Objectivists may disagree, and argue that our innate selfishness is what inspires our compassion for our brothers and sisters. We only care because we get something out of caring, and we should only care if we are getting something. But, this sentiment only serves to strengthen and perpetuate the ego within each of us, further separating us from the natural wonders and the eternal connection of all living beings and all inanimate matter.


Academics, critical theorists, commentators, and college students with cause affectations, seize society’s flaws as if their own existence requires a state of imperfection. And that is, once again, a terrible self-perpetuating masochism. The idea is to come up with ideas that sound profound, because to actually create change would negate their existence.


So the real question is this: Why bother?
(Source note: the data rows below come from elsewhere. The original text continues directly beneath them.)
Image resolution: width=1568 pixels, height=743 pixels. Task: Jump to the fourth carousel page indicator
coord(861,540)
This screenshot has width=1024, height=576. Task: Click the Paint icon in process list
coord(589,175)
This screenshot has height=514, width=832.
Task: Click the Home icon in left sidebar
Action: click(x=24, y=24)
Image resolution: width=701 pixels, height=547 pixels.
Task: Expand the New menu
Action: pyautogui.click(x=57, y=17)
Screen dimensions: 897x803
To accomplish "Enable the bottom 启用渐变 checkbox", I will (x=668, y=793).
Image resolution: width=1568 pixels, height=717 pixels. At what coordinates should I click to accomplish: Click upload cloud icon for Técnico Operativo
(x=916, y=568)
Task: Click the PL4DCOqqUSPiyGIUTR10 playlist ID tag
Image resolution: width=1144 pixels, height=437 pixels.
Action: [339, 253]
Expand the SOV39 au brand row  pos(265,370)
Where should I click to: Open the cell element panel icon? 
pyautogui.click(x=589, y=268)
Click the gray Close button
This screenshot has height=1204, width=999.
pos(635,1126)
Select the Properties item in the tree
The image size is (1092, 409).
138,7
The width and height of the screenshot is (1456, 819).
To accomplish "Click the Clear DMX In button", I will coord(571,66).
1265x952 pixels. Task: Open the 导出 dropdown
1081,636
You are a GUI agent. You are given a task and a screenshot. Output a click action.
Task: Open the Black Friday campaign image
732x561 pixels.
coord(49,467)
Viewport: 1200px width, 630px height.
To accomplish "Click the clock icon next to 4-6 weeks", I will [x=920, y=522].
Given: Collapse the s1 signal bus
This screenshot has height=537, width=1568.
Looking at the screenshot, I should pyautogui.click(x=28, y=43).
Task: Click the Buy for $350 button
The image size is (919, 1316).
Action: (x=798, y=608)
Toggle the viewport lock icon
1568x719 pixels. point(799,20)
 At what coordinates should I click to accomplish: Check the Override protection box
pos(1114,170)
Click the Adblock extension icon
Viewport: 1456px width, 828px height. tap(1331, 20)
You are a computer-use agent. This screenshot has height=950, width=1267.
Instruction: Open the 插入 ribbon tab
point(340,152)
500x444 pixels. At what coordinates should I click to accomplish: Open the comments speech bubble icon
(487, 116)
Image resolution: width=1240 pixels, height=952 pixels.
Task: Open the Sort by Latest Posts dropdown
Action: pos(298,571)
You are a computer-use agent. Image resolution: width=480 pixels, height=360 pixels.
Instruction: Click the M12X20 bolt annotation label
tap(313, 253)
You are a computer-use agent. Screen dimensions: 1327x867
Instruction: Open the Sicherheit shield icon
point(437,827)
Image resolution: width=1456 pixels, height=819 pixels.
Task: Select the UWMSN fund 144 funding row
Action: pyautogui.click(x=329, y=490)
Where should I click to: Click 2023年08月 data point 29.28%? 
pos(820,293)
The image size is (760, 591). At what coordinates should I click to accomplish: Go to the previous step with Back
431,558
If we made a change, we’d have nothing to talk about. We’d have no cause, no purpose. This isn’t a call for nihilism, but rather a call for singular and universal consciousness. Even in America where the oligarchy’s presence is hidden behind progressive and humane causes, where we limit ourselves by apathetic consumerism, where violence in the media maintains a bull market, where volunteers are used to create record profits while maintaining high unemployment rates, where images of computerized strangers affect individuals’ self-esteem, even here, positive change has conditions of acceptance. We can only improve x if y is unaffected. Or else, we will have to create z to combat the unintended consequences of x. And so it goes. The snowball of invention in the name of Utopia eventually crashes and leaves everyone in a melting pool of ignorance.


Let us revolutionize our minds. Let us begin the long process of understanding each other. Let us transcend borders and cultural barriers and reveal the true beauty that lies beyond the dust of the war machine. If we can see with our neighbor’s eyes, if we can hear with more than our ears, we won’t want to feel pain anymore and we won’t seek to be hurt. We will finally become alive.